- [Work instructions] When the line containing "1046x1148 pixels." appears in the data below, begin copying there and stop only after the line containing "Click the 其它".
++++++++
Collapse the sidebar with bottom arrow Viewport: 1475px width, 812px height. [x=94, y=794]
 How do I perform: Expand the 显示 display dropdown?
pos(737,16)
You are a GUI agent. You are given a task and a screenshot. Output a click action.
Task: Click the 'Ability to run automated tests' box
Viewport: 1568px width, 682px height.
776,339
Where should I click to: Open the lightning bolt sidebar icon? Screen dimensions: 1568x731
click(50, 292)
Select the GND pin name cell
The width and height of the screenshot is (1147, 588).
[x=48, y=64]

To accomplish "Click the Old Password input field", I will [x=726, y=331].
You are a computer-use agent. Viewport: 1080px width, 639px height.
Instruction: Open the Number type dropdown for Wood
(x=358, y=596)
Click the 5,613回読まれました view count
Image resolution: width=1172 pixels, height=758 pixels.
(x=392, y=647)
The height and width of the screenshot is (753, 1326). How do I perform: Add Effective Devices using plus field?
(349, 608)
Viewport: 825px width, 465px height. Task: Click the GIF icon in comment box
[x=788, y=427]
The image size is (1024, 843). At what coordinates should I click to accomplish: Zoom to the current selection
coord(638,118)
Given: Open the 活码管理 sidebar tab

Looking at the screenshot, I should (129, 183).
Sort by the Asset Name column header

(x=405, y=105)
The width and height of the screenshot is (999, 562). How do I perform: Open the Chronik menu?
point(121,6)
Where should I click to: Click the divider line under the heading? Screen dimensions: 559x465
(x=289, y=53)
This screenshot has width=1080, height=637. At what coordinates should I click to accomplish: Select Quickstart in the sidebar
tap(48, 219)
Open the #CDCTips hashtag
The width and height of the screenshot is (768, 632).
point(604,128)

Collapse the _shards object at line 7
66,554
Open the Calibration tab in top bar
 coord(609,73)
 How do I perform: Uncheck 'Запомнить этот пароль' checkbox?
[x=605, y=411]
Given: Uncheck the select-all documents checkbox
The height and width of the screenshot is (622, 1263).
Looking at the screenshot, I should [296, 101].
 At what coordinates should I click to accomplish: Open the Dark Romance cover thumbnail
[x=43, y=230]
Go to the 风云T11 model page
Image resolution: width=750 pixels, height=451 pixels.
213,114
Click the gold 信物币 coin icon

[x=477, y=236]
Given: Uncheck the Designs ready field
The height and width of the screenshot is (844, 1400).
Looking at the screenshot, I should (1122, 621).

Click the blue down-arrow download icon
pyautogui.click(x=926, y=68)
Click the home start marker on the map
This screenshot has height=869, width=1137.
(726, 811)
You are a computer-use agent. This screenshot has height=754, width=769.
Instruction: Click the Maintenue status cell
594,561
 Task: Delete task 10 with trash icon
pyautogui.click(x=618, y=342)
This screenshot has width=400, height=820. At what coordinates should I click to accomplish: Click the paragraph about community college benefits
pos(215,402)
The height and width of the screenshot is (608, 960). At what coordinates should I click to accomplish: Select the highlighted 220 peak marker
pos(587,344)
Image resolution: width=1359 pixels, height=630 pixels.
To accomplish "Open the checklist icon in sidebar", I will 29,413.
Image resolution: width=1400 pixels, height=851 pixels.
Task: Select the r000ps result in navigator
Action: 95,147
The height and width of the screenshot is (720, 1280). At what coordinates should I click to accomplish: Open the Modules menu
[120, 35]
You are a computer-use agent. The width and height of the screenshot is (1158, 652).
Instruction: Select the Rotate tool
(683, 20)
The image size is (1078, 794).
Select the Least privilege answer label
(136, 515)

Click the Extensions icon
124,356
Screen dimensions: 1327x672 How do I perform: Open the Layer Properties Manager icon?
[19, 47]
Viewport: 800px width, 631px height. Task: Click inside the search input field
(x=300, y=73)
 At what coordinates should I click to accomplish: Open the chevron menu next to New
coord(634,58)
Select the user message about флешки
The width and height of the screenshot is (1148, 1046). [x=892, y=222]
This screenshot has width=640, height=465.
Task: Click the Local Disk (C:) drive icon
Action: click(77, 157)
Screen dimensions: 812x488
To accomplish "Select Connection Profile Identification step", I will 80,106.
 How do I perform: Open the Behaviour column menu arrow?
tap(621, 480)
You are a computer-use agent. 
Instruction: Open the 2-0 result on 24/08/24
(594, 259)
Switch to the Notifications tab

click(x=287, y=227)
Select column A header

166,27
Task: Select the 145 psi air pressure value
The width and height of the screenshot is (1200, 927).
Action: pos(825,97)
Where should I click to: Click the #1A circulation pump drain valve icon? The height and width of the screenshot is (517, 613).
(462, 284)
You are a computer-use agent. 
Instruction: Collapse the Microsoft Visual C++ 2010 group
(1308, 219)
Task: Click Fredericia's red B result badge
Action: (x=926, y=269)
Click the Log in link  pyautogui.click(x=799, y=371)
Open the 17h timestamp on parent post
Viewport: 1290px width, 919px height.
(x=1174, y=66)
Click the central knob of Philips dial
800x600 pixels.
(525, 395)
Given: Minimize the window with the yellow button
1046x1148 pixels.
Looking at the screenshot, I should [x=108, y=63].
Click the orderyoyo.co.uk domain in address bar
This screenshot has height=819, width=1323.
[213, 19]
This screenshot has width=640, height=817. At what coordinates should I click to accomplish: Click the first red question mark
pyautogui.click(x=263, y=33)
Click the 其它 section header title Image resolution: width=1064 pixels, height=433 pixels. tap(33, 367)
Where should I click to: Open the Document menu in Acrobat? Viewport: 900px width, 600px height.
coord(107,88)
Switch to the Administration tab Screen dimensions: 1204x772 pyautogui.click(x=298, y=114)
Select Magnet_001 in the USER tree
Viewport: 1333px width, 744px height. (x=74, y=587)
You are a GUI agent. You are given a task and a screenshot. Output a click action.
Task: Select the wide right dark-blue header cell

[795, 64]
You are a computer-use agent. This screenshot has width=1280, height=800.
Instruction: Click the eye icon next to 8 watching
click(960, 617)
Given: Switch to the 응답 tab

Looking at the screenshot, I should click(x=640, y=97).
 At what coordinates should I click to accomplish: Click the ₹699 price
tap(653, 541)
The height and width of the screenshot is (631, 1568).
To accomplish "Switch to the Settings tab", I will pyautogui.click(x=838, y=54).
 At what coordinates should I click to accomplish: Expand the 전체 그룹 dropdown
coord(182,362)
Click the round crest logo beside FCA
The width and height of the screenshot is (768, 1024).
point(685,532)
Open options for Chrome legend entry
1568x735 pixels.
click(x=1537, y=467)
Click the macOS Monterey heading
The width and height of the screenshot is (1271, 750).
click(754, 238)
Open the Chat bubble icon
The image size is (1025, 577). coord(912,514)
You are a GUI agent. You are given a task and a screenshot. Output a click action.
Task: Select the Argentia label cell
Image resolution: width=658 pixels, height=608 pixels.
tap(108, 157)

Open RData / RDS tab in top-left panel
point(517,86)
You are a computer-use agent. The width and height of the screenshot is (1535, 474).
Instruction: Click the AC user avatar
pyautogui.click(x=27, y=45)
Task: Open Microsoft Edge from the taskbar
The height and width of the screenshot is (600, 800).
++++++++
- [Finished task]
1046x1148 pixels.
Looking at the screenshot, I should [x=108, y=63].
Click the orderyoyo.co.uk domain in address bar
This screenshot has height=819, width=1323.
[213, 19]
This screenshot has width=640, height=817. At what coordinates should I click to accomplish: Click the first red question mark
pyautogui.click(x=263, y=33)
Click the 其它 section header title Image resolution: width=1064 pixels, height=433 pixels. tap(33, 367)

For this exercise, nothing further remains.